Records:
[START]

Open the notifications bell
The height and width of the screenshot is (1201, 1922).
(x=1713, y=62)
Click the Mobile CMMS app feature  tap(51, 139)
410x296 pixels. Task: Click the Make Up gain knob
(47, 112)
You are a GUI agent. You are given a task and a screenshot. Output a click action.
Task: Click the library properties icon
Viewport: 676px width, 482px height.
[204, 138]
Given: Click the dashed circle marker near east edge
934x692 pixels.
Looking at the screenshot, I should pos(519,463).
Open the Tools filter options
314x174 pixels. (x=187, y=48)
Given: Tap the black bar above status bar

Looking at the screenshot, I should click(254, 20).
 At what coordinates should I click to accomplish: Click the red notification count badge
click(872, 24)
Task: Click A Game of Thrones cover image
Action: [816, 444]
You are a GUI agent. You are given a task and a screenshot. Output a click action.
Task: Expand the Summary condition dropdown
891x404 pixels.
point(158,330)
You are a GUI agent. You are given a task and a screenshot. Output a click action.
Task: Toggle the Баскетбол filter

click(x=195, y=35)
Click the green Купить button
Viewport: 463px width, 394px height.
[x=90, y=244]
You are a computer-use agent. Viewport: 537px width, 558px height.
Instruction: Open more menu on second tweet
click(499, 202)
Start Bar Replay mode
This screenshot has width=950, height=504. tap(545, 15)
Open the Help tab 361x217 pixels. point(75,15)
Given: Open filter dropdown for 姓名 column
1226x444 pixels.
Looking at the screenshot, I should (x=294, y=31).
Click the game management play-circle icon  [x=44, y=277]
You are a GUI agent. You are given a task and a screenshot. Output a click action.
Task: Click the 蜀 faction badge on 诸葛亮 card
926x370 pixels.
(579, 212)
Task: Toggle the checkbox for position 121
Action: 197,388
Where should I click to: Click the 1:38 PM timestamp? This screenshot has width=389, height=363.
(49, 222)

[END]

### WHAT TO PRODUCE
Quote every one of the entries above word for word, keeping each line unchanged.

### FINAL RESULT
Open the notifications bell
The height and width of the screenshot is (1201, 1922).
(x=1713, y=62)
Click the Mobile CMMS app feature  tap(51, 139)
410x296 pixels. Task: Click the Make Up gain knob
(47, 112)
You are a GUI agent. You are given a task and a screenshot. Output a click action.
Task: Click the library properties icon
Viewport: 676px width, 482px height.
[204, 138]
Given: Click the dashed circle marker near east edge
934x692 pixels.
Looking at the screenshot, I should pos(519,463).
Open the Tools filter options
314x174 pixels. (x=187, y=48)
Given: Tap the black bar above status bar

Looking at the screenshot, I should click(254, 20).
 At what coordinates should I click to accomplish: Click the red notification count badge
click(872, 24)
Task: Click A Game of Thrones cover image
Action: [816, 444]
You are a GUI agent. You are given a task and a screenshot. Output a click action.
Task: Expand the Summary condition dropdown
891x404 pixels.
point(158,330)
You are a GUI agent. You are given a task and a screenshot. Output a click action.
Task: Toggle the Баскетбол filter

click(x=195, y=35)
Click the green Купить button
Viewport: 463px width, 394px height.
[x=90, y=244]
You are a computer-use agent. Viewport: 537px width, 558px height.
Instruction: Open more menu on second tweet
click(499, 202)
Start Bar Replay mode
This screenshot has width=950, height=504. tap(545, 15)
Open the Help tab 361x217 pixels. point(75,15)
Given: Open filter dropdown for 姓名 column
1226x444 pixels.
Looking at the screenshot, I should (x=294, y=31).
Click the game management play-circle icon  [x=44, y=277]
You are a GUI agent. You are given a task and a screenshot. Output a click action.
Task: Click the 蜀 faction badge on 诸葛亮 card
926x370 pixels.
(579, 212)
Task: Toggle the checkbox for position 121
Action: 197,388
Where should I click to: Click the 1:38 PM timestamp? This screenshot has width=389, height=363.
(49, 222)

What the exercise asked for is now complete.